Give back exactly the lines from the one holding "You are a GUI" to the bottom of the material, both included, and nothing more. No pictures.

=-=-=-=-=

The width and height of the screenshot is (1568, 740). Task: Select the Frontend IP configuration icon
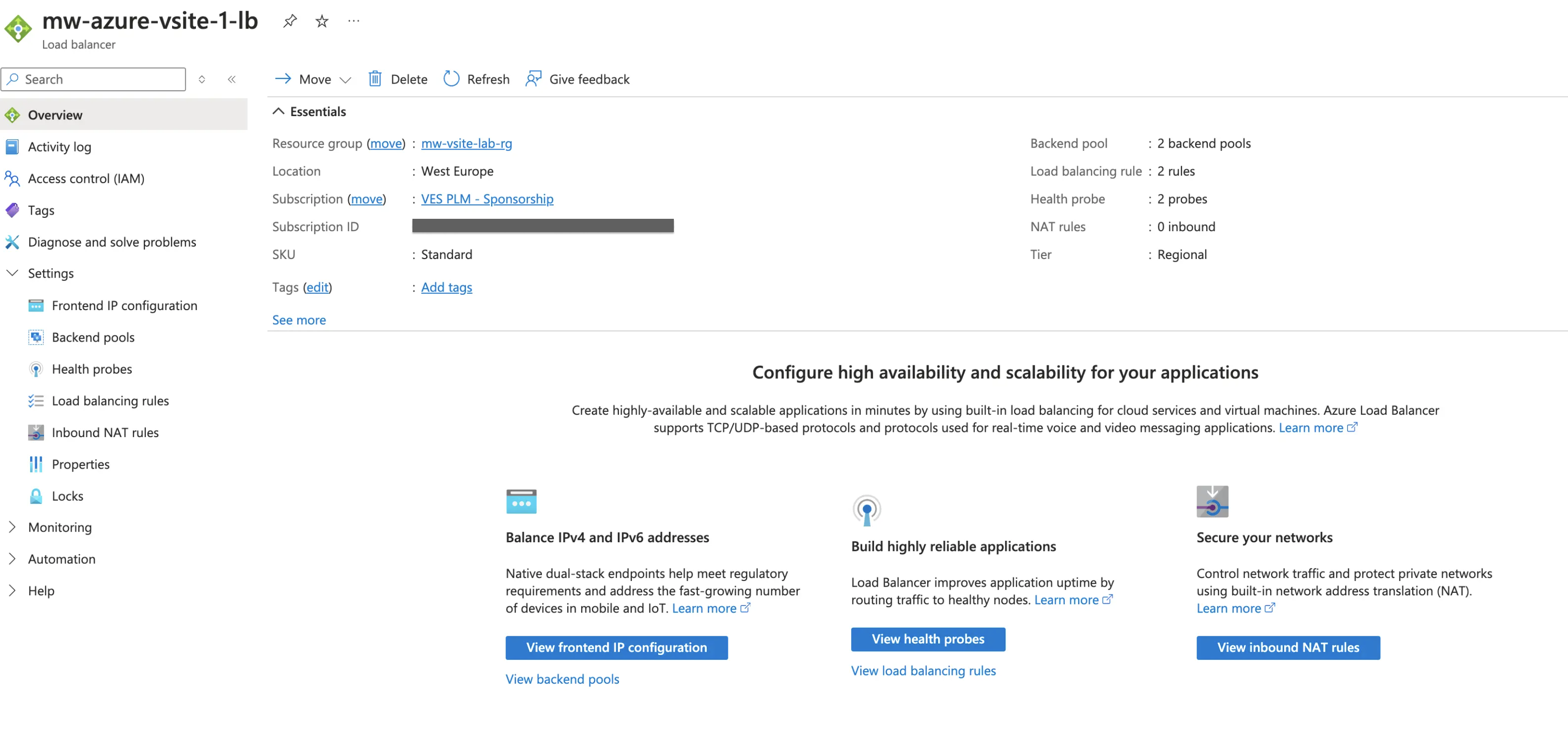pos(36,305)

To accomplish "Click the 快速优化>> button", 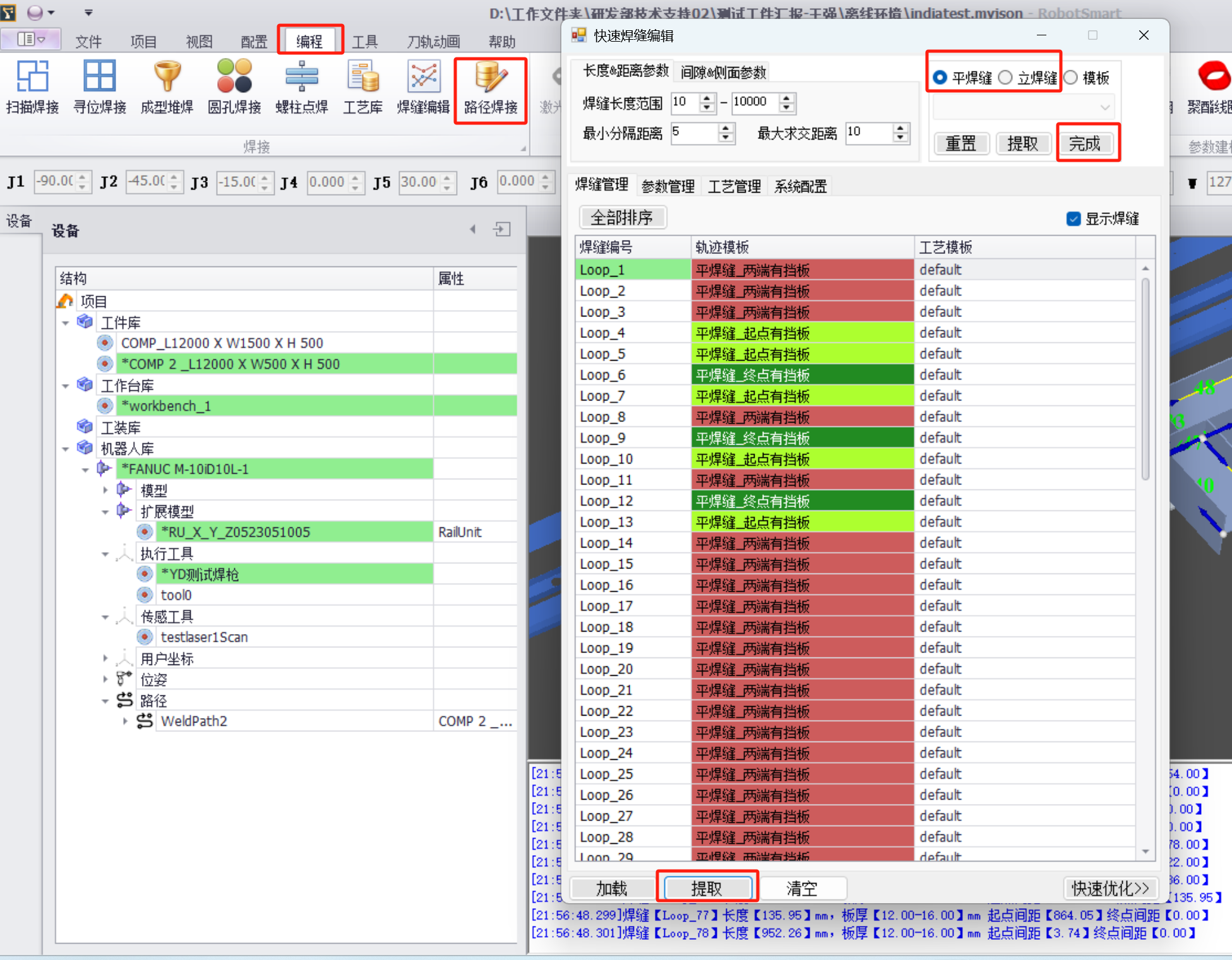I will [1110, 889].
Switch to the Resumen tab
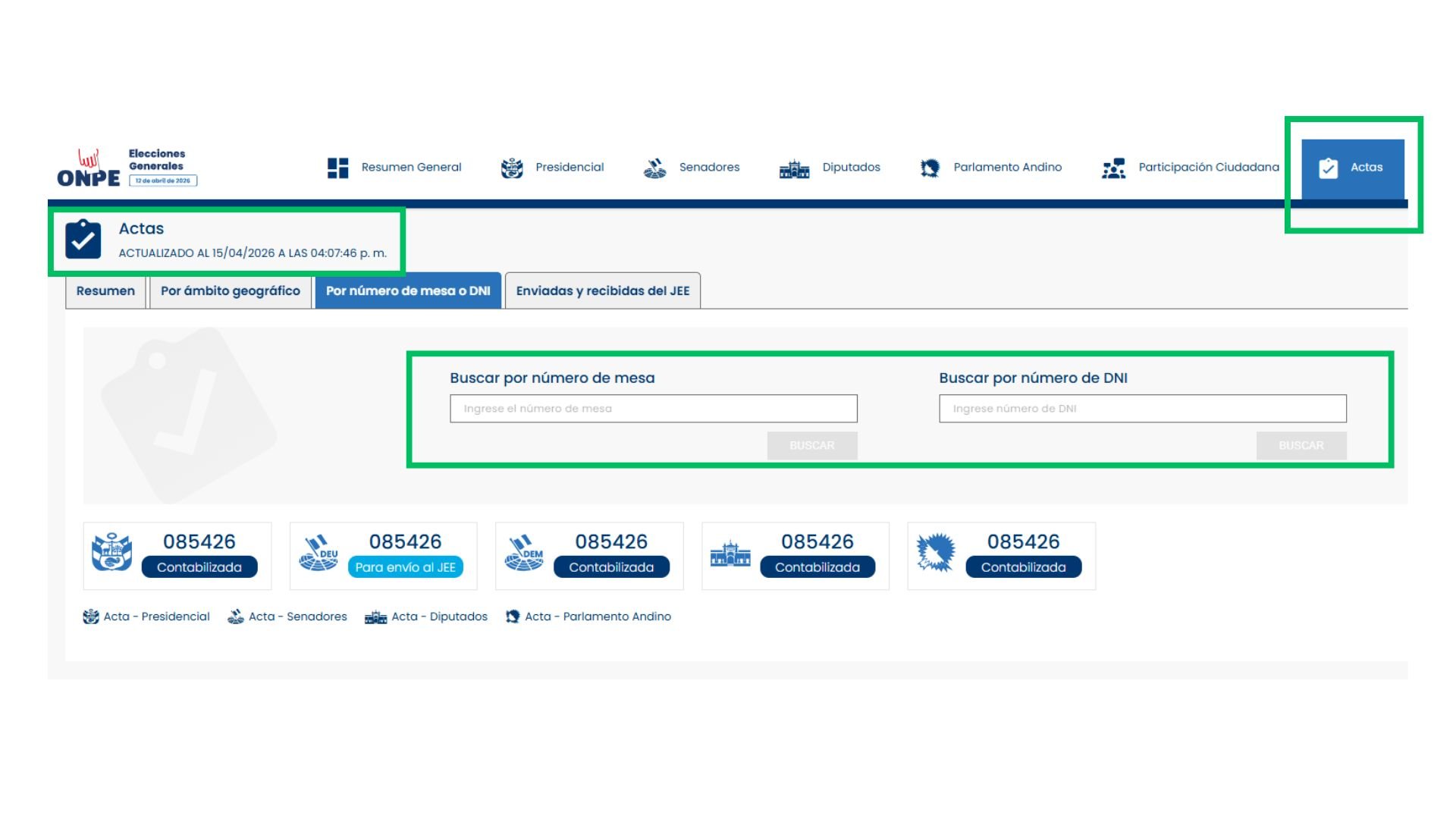Image resolution: width=1456 pixels, height=819 pixels. pyautogui.click(x=105, y=291)
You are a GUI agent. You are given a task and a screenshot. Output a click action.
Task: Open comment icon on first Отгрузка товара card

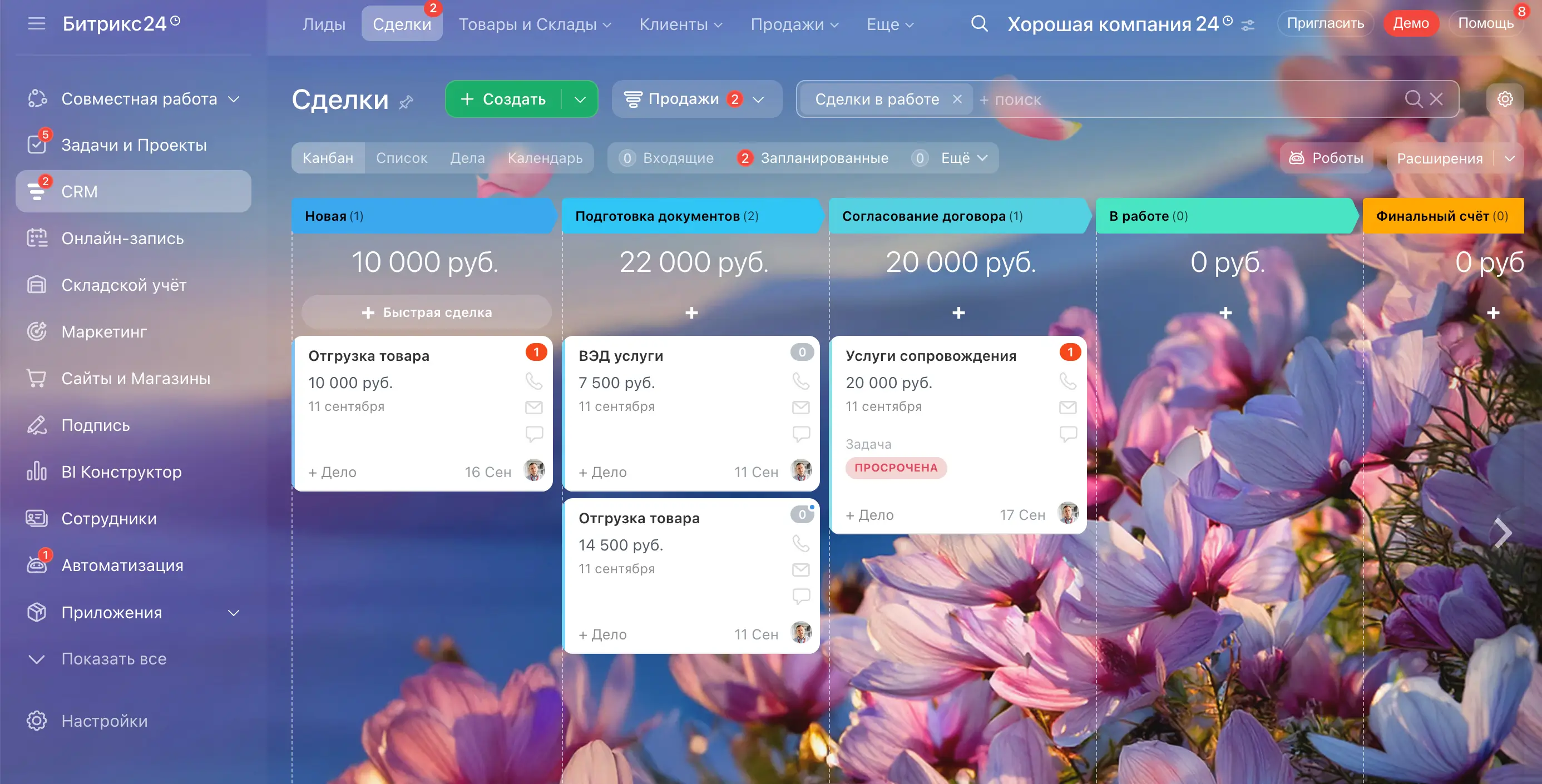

=-=-=-=-=

» **RESPONSE FOR THIS EXERCISE**
You are a GUI agent. You are given a task and a screenshot. Output a click action.
Task: Open comment icon on first Отгрузка товара card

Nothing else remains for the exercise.